Deutsche Technik für Hochwasserschutz

Schaeffler liefert Gleitlager für riesige Fluttore vor Venedig

Venedig/Herzogenaurach. Es ist eine technische Meisterleistung, mit der Venedig seine berühmte Altstadt vor Hochwasser schützen will: 78 riesige Stahl-Barrieren sollen bei Flut die Lagune der Stadt vom Mittelmeer abriegeln. Sie sind jeweils so groß wie vier Einfamilienhäuser und können die drei Zugänge zur Adria komplett schließen.

Bedingungen unter Wasser schwierig

Der Name dieses Hochwasserschutz-Projekts lautet „Mose“. Es soll frühestens 2016 einsatzbereit sein.
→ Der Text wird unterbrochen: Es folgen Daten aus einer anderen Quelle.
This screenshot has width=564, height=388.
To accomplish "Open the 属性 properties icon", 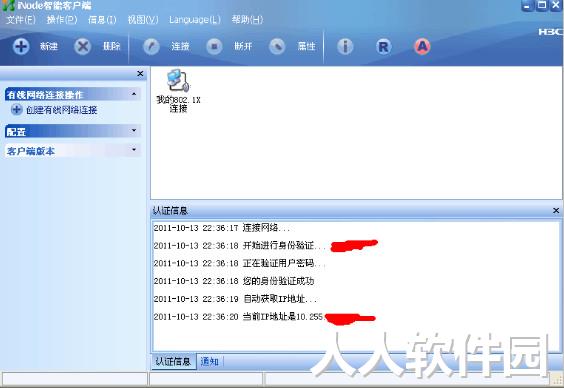I will (x=277, y=46).
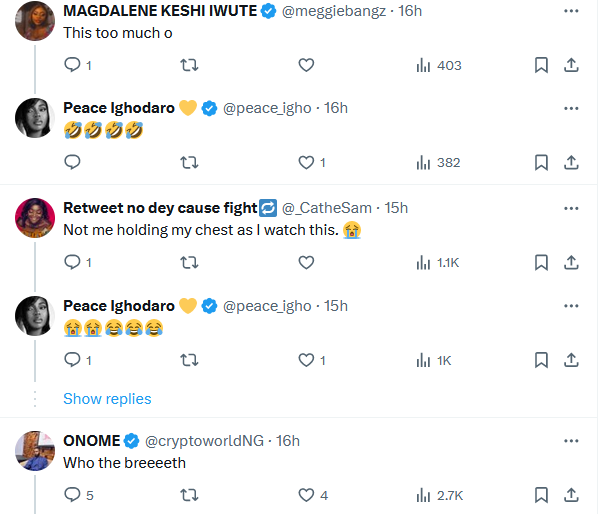Like the 'Not me holding my chest' tweet
This screenshot has height=514, width=600.
(307, 262)
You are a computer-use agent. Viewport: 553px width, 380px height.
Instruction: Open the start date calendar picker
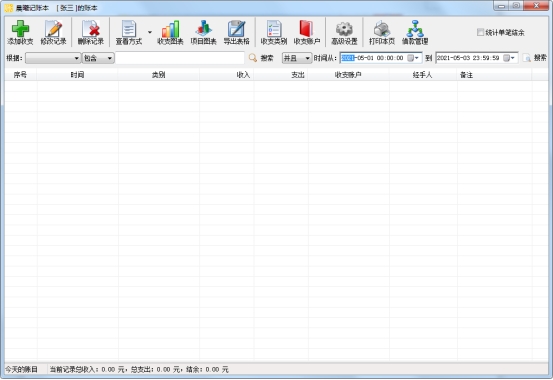coord(413,58)
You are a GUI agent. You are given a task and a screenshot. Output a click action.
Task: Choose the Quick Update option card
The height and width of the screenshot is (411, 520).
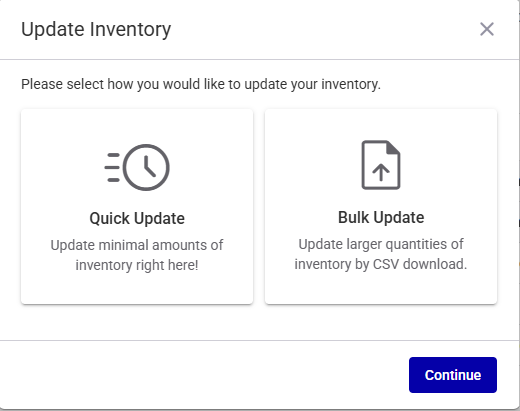coord(137,206)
Das Prinzip: Die Fluttore liegen flach auf dem Meeresboden, klappen aber auf, wenn sie mit Pressluft gefüllt werden.

Dreh- und Angelpunkt des Systems sind 156 Scharniere, sie verbinden die Barrieren mit ihren Fundamenten. Die Gleitlager für diese wichtigen Bauteile liefert das Industrieunternehmen Schaeffler in Herzogenaurach nahe Nürnberg.
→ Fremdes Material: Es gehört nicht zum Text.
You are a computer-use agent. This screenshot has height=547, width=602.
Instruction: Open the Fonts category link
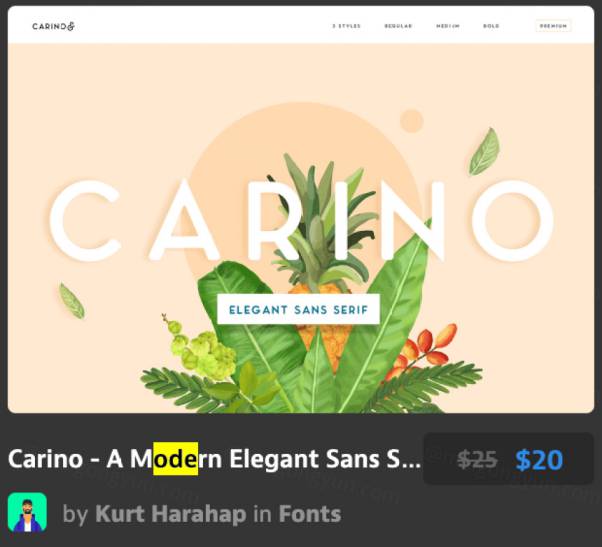(309, 514)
Die Franken haben eng mit norditalienischen Partnern zusammengearbeitet, um das ambitionierte Vorhaben in die Tat umzusetzen. „Die größte Herausforderung dabei war es, die Zuverlässigkeit der Lager unter Wasser zu gewährleisten“, sagt Francesco Capittini, der für Schaeffler das Mose-Projekt in Venedig betreut.

Die Anforderungen an die Speziallager sind hoch. Und auf sie muss über Jahre hinweg Verlass sein – „trotz der Schwingungen, die das Meer erzeugt, trotz des vielen Sandes und trotz des teils von den Schiffen verschmutzten Wassers“, erklärt Schaeffler-Ingenieur Capittini.

Für die Fundamente der Fluttore wurden bereits Gräben mit 14 Meter Tiefe und 50 Meter Breite ausgebaggert. Insgesamt sind sie rund 1,5 Kilometer lang. Auch die ersten Barrieren sind schon montiert. Ein Spezialschiff hatte sie zuvor im Wasser versenkt.

Bis alles fertig ist, müssen die meisten Tore allerdings noch installiert werden – zum Teil 20 Meter unter der Wasseroberfläche. Das ist wichtig, damit auch große Schiffe über sie hinweg fahren können und damit der Wasseraustausch zwischen Meer und Lagune nicht gestört wird.

Der Pegel darf um zwei Meter steigen

Werden die Zugänge dann bei Gefahr geschlossen, ist die Lagune komplett abgeriegelt. Zwei Meter Hochwasser lassen sich so aufhalten. Im Notfall könnten es eventuell auch mehr sein.

Die Kosten für das gesamte Mose-Projekt werden am Ende deutlich über 5 Milliarden Euro liegen. Aber die Investition dürfte sich lohnen. Denn die Zahl der Hochwasser hat zuletzt zugenommen. Der Meerespegel in Venedig stieg im vergangenen Jahrhundert um rund 25 Zentimeter. Experten erwarten bis zu einen weiteren halben Meter in den kommenden 100 Jahren.